И осталась Пава в своем лесу одна-одинешенька.
ВЕСЕЛЫЙ КОЗЕЛ
Солнце грело бока веселому козлу, грело и рожки и хвостик, в общем всего грело и было этому козлу очень хорошо, весело было, дождик полил вымочило козла, отряхнулся козел от дождинок тряхнул бородой и опять весело ему, подул ветерок прохладный высушил его от дождя и запрыгал козел от радости хорошо ему, весело жить. Так и жил козел веселый и радостный. Трава зеленая, небо синее, тучки белые как лебеди плывут по небу.

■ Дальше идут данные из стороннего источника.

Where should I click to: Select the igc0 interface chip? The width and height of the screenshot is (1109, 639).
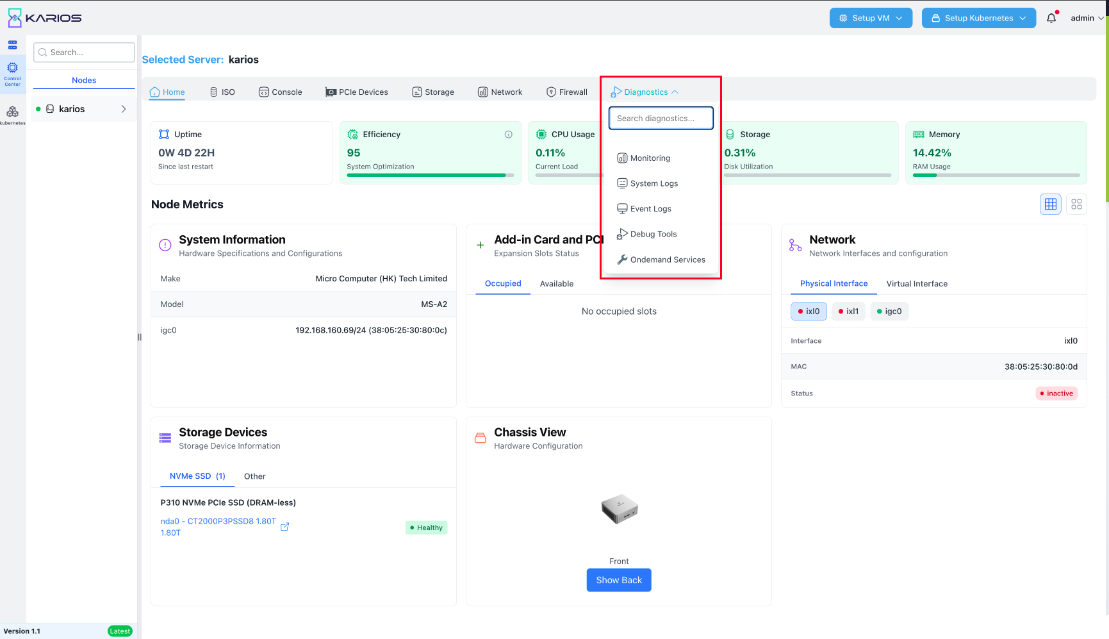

Но вот увидел веселый козел великолепную лань и влюбился, и нету ему покоя, день и ночь ходит смотреть на гордую лань да не решится сказать ей о своей любви, и не мило ему ни солнце теплое, ни летний дождь, ни веселый, шаловливый ветерок. Все стало плохо, куда делось его веселье, потускнела его шерстка, повылиняла, рога стали гнуться, совсем стал плох козел. День ото дня сохнет, а лань все забыть не может. Прошло много лет и стал козел старый, никому не нужный и пришел он на полянку и думает и зачем это я сох по гордой лани, чем она лучше моих подруг козочек? И решил козел забыть её, и стал смотреть на солнце, и на теплый шаловливый дождик свои бока подставлял и стал снова здоровым и сильным веселым козлом, которому всегда хорошо и в дождь и ветер, да так и бегает по горам по лугам радуется всему, доволен, такой он веселый козел.
ВЕЛИКАЯ КВАКША
Жаба сидела на кочке и пыжилась от гордости, а гордилась она тем, что на лбу у неё была огромная шишка, которая день ото дня становилась все больше, вот я такая умная, весь мой ум и прозорливость находятся в этой шишке, все я вижу, все знаю о каждом, что кого ждет, кто чем дышит, вижу все и знаю все про всех. Простые лягушки боялись жабы и пресмыкались перед ней, носили корзинками комаров и мух, чесали ей брюшко, чистили её кочку, и тихонько квакали ей на ночь о её могучей шишке. Жаба млела от лести и считала что ей все дозволено, все возможно. А шишка все росла и закрыла ей глаза, и ничего не видела жаба вокруг ни зеленого пруда, ни кувшинки, которые цвели в пруду. Заплакала жаба от бессилия, и никто уже не замечал жабу, не холил и не кормил квакшу. Сидит и плачет жаба и жалеет себя и свою гордость проклинает. Зачем я такой была, зачем мне все подношения. Лучше быть простой лягушкой да и жить в свое удовольствие. Услыхал её причитания ерш и пожалел квакшу, прыгнул к ней на кочку и продырявил её шишку на лбу своими колючками, уменьшилась шишка, а затем совсем исчезла. Рада квакша, расцеловала ерша и попрыгала по болоту. Села на кочку и думает, зачем мне мое величие и гордость? А ведь просто жить и радоваться солнцу и изумрудной травке куда лучше, чем пыжиться и гордиться. И весело стало ей и хорошо, да какая я великая квакша, просто я обыкновенная лягушка, а подругам лягушкам сказала, не гордитесь и не пыжьтесь, а не забывайте мою великую шишку.
ДУШЕНЬКА
В одной обширной норке жила себе поживала толстая и неряшливая крыса. Звали крысу Душенька. Душенька была себе на уме, запасала себе на будущую жизнь запасы. Делала она это искусно. Вся её норка была забита продуктами и товарами, нужными и не очень, но крыса была запасливая и всем знакомым говорила: я - Скорпион запасливый, люблю, чтобы всего было много (по гороскопу крыса была Скорпионом). Но продукты все прибывали и прибывали, уже и ложить было некуда, так она к соседям повадилась - то одно положит на время, то другое. Так и жила в заботах о пище насущной.